A TD Ameritrade executive recently explained that licensing requirements in certain nations had prompted the closures. “Getting licensed and then regulated is incredibly difficult in a number of countries,” he says. Several European countries are enacting new requirements and considering new taxes as they try to raise more revenue. The added cost, in light of thin volume, made it uneconomical to continue.

OptionsXpress Europe isn’t the first piece of the firm to be jettisoned as the consolidation moves along. In May, Schwab announced it was phasing out brokersXpress, a broker-dealer that focused on registered investment advisors. An advisor Website, RIABiz, reported that brokersXpress had 35,000 accounts, most of which were expected to be folded into Schwab’s business.

WHILE RETREATING IN certain areas, Schwab is doing what most of its rivals are trying to do: seeking new customers and encouraging existing ones to trade more.

Schwab has just opened up its more sophisticated trading platform, called StreetSmart Edge, to all of its customers. Previously, only those who traded 36 or more times per year could log onto this service. Launched this past April, StreetSmart Edge is a cloud-based application, allowing customers to move easily from one computer to another and still have access to all of the necessary features and personalized tools.

StreetSmart Edge contains point-and-figure charting, CNBC video-on-demand, and a number of slick, customizable layouts.
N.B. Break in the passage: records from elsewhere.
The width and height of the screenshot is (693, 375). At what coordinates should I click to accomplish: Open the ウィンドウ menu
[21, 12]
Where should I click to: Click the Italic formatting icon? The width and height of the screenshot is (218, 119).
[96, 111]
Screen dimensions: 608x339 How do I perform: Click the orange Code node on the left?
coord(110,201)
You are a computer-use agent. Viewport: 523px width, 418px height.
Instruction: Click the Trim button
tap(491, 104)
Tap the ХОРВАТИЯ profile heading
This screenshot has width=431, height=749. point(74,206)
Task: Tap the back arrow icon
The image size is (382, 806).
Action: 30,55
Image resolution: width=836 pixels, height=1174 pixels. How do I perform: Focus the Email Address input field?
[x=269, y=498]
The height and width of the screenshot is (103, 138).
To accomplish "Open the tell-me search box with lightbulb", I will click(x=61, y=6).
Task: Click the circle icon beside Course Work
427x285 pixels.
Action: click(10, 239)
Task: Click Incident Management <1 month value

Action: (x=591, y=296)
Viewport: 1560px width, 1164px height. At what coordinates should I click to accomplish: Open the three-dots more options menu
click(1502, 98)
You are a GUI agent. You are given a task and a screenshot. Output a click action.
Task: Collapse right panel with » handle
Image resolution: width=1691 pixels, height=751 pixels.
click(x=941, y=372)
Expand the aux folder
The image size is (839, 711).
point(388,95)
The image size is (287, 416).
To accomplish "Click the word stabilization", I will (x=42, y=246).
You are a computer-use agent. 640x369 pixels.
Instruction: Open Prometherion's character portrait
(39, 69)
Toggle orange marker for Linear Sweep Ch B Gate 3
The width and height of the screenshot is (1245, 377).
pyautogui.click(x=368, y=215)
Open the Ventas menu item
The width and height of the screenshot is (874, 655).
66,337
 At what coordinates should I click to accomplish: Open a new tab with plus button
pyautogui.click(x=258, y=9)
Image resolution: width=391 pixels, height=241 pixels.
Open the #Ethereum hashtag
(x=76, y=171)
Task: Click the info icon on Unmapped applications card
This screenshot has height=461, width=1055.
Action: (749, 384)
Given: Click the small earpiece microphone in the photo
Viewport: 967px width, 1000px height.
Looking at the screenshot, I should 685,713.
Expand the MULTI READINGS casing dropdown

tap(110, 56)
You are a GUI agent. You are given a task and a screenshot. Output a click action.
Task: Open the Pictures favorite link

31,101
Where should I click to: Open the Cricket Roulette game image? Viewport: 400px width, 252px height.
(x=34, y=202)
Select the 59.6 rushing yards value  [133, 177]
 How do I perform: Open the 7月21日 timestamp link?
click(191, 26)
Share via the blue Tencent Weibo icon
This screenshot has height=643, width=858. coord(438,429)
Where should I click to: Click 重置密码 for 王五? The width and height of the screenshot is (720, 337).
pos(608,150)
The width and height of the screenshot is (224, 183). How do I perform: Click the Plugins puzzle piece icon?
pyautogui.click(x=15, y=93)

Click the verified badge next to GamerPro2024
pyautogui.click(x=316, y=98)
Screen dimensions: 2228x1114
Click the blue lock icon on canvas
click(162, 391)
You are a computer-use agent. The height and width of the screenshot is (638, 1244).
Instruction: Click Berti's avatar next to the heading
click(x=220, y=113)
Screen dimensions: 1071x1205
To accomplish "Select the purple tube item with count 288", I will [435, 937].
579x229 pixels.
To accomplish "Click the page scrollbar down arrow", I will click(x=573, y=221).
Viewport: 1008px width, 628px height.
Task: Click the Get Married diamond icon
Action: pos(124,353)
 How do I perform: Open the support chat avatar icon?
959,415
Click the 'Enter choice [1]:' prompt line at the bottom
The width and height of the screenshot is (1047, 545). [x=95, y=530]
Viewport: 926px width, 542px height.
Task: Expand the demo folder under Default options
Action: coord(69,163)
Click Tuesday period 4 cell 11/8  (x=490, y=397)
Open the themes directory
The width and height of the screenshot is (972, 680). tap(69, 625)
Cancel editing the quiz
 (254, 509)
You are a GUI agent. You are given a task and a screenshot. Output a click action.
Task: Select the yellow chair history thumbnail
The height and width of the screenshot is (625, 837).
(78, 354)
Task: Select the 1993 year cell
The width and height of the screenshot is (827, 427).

If you set up the layout that you want on your home computer, you will see the same one on your PC system at work or elsewhere.

Says Kelli Keough, a senior vice president at Schwab: “Traders want the convenience of trading from any computer, and our use of cloud technology in the brokerage space uniquely gives our clients the same trading experience, regardless of how they access it.”

FIDELITY RECENTLY UPDATED its mobile apps, allowing customization of the home screen for iPhone, iPod Touch, and Android owners. The screen is set up with nine tiles, which you can move around as desired, displaying key market data, personal watch lists, gainers/losers, and account data. Rotating the device to landscape mode allows access to interactive charting, including the ability to overlay technical indicators or perform comparisons between two stocks. In addition, you can now manage alerts from your phone, and be notified when a trade is executed.

The iPad app was also updated, and now includes Trefis Research tools, which are designed to identify the “drivers” of a company’s growth. Another new feature for the iPad, which kept me amused for quite some time, is the new Watch List Visualization, which lets you look over the historical performance of stocks on your watch list. You set the period you want to explore, and dive into the data. You can also compare price/earnings ratio, market cap, and other measures. It is definitely worth the update. 

Published in Barron’s, December 3, 2012.